START SOURCE INFORMATION
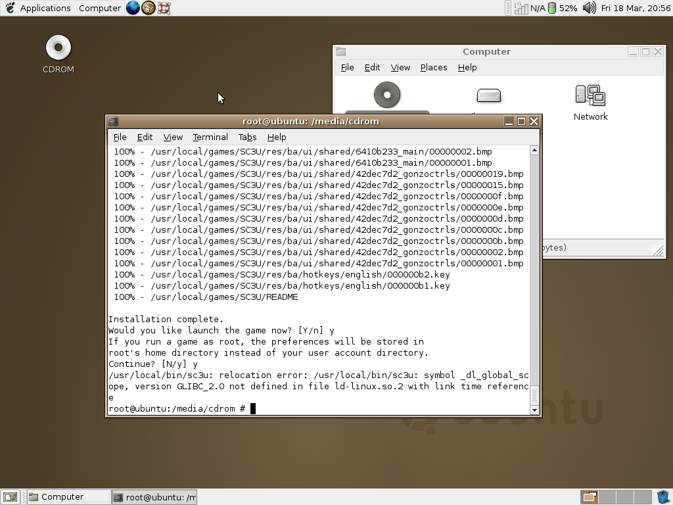Click the battery status indicator
This screenshot has height=505, width=673.
pos(553,8)
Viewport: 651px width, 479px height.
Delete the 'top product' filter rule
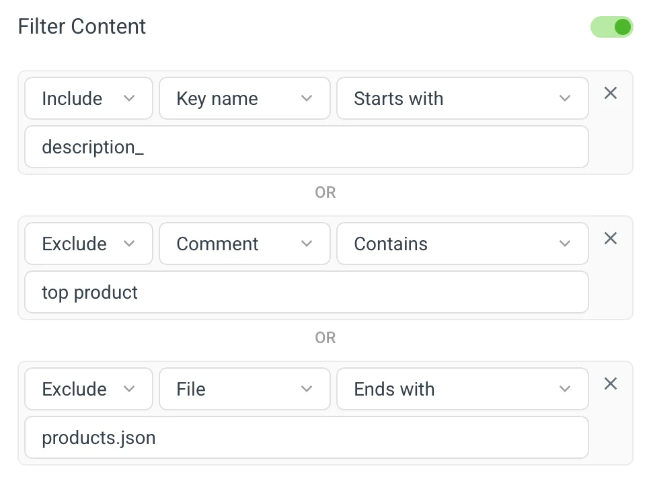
END SOURCE INFORMATION
WORK REQUEST
The lines from the one holding "Viewport: 651px width, 479px height." through the end of the entries are to be transcribed exactly, both ends included, with the pictures left out.

RESPONSE AREA
Viewport: 651px width, 479px height.
Delete the 'top product' filter rule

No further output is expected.